Online Edition: Fall 2007

 Phyllis Webb
 and the Common Good

 Poetry/Anarchy/Abstraction

 Stephen Collis

 Talonbooks ($24.95)

 by Kate Eichhorn

Poet, broadcaster, public intellectual, recluse, artist—Phyllis Webb has been appearing, and disappearing, from public life for more than half a century. In Phyllis Webb and the Common Good, Stephen Collis avoids any attempt to pin down this elusive poet. Sparing readers from trite autobiographical details and dry publishing histories, Collis meets Webb on her own terms enacting “the poetics of response” that he cites as a central feature of her work.

It is by strange and untraceable paths that one poet finds her way to another, seeking what she needs. It is wayward, unpredictable, governed as much by chance as by personal proclivity. Strange attractors of the imagination’s companions.

Collis, the author of two collections of poetry (most recently 2005’s Anarchive), engages as a theorist and poet with Webb. His study is a dense, thought-provoking, and at times exquisitely written response to a poet who deserves no less meticulous attention. Collis shares Webb’s conviction that “The proper response to a poem is another poem” and delivers a study that “flows from this stricture” even in its prose form.

Stated exercise:
Answer these questions using the review above:
1. Which publisher issued Phyllis Webb and the Common Good, and at what price?
2. According to the review, for how long has Webb been appearing in and disappearing from public life?
3. What is the title of Collis's most recent poetry collection, and in what year did it appear?

Raw data:
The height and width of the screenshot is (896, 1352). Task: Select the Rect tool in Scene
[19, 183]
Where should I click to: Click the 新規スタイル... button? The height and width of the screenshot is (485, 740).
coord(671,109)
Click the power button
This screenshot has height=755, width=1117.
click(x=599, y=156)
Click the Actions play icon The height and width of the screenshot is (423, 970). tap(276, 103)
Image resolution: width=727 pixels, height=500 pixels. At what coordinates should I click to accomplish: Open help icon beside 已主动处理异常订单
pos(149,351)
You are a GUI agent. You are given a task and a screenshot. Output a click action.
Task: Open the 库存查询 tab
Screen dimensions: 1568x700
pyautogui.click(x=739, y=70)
* * *
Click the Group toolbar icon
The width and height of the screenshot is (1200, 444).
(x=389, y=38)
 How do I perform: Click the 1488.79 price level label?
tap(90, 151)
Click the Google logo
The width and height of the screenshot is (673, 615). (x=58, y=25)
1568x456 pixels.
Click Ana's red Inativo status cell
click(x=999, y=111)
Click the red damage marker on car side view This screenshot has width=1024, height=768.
--
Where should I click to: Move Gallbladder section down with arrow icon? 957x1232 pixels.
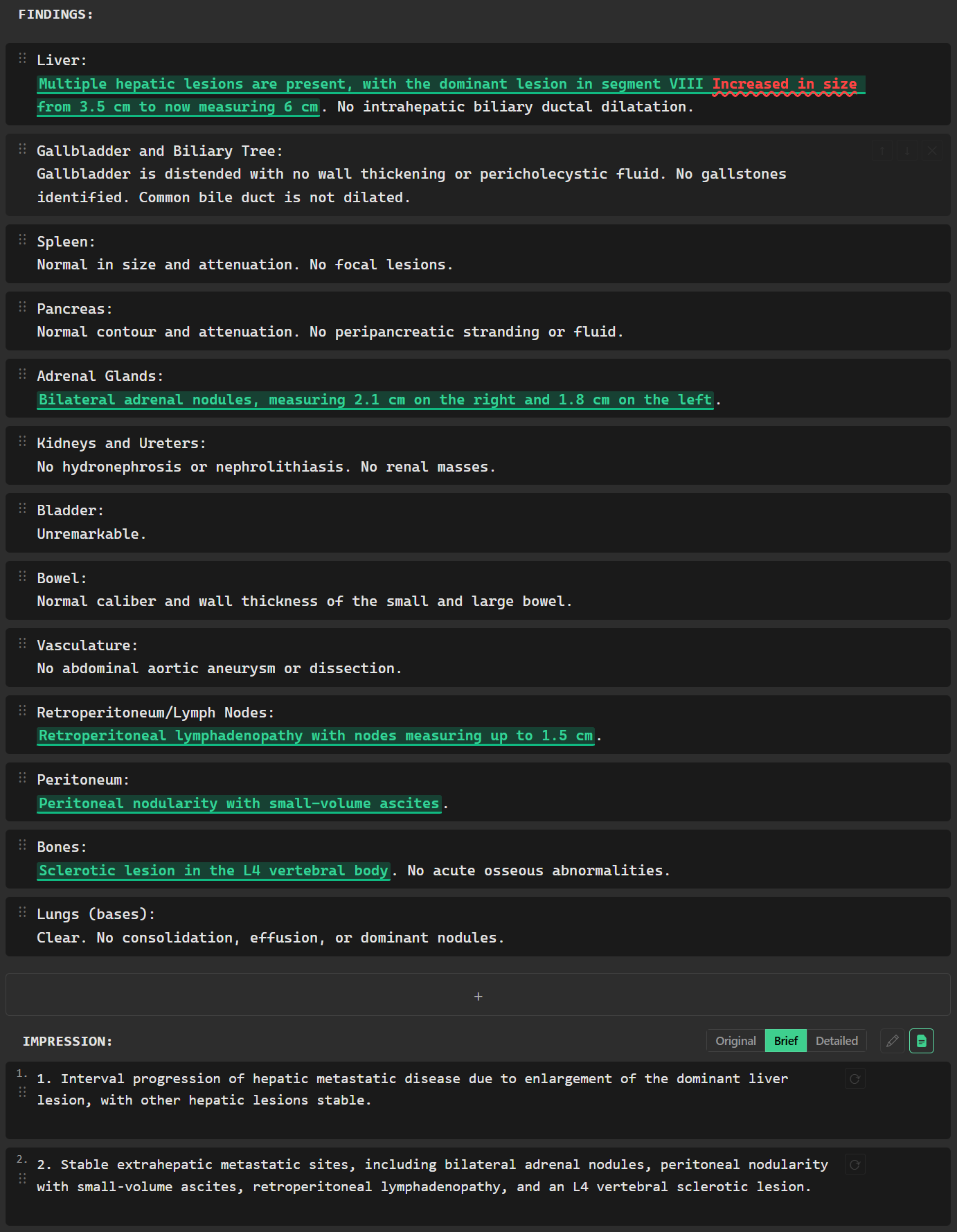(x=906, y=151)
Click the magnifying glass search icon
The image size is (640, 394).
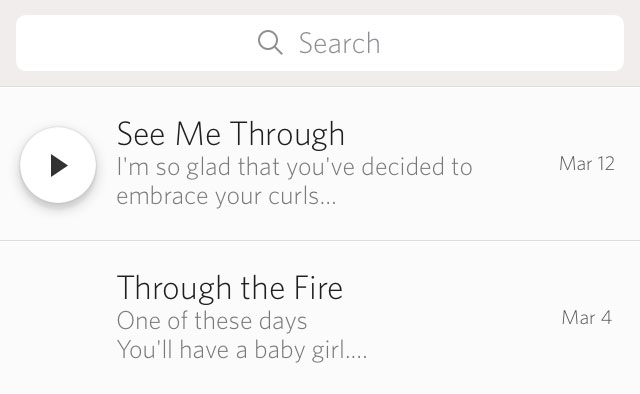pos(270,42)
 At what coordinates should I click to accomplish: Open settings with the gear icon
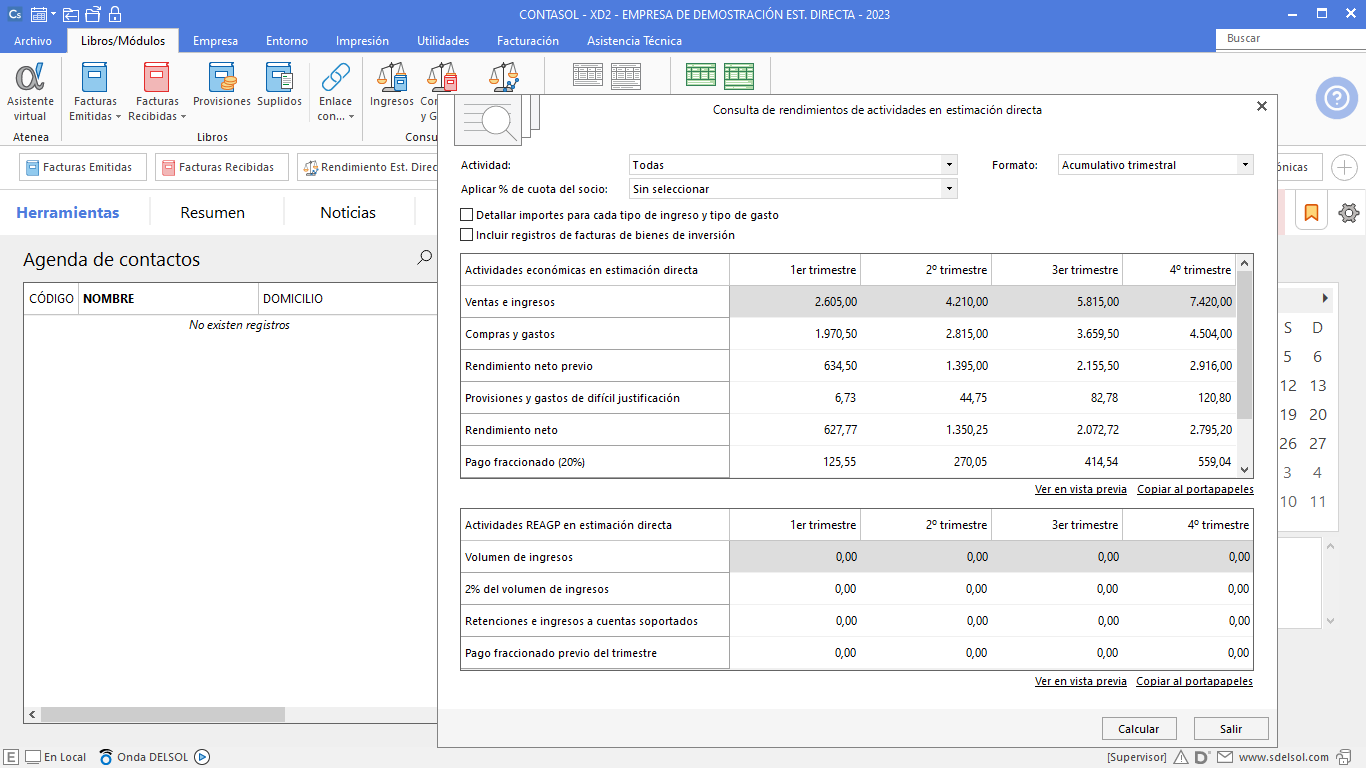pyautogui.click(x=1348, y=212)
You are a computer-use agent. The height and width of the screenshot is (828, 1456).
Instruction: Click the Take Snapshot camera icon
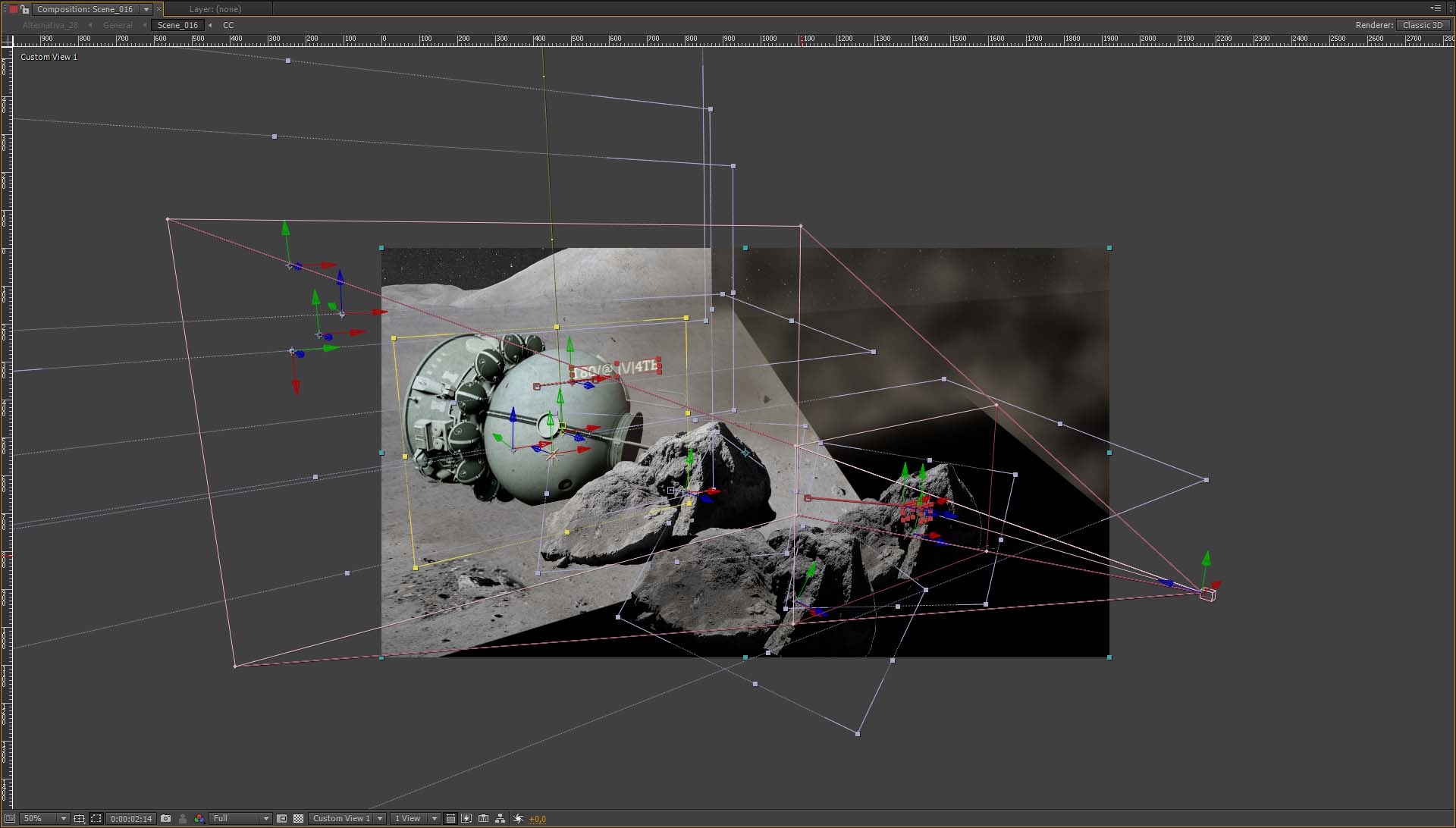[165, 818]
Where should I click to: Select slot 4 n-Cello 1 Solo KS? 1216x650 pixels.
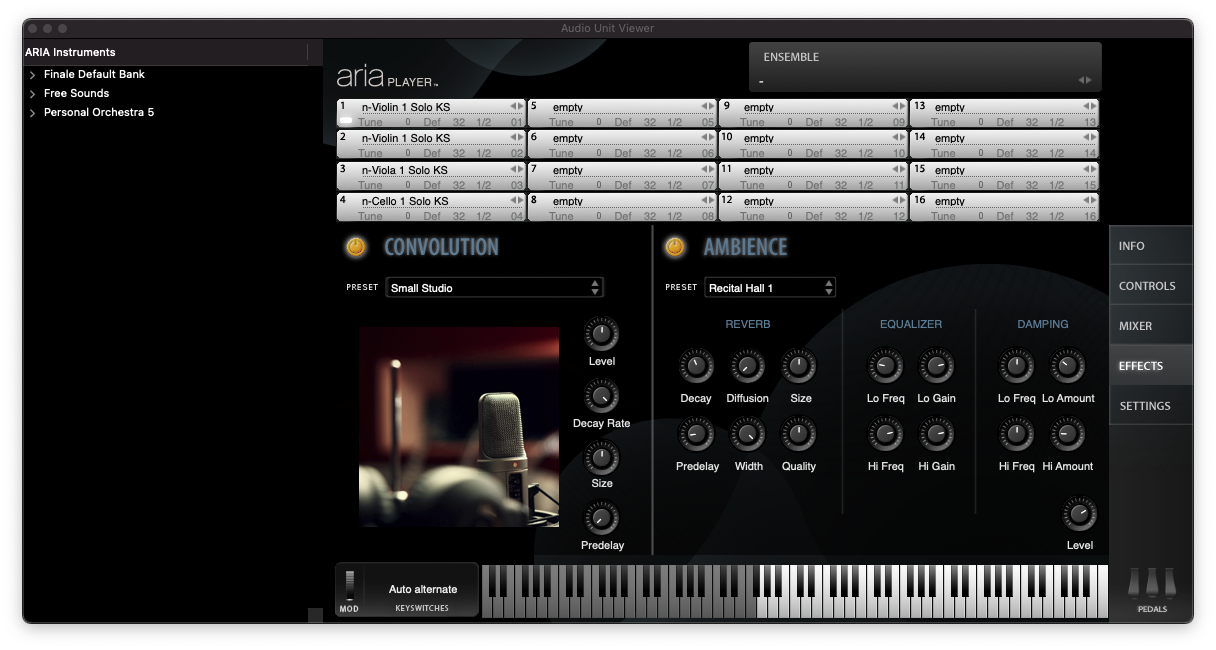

Complete output:
1. Talonbooks, at $24.95.
2. For more than half a century.
3. Anarchive, which appeared in 2005.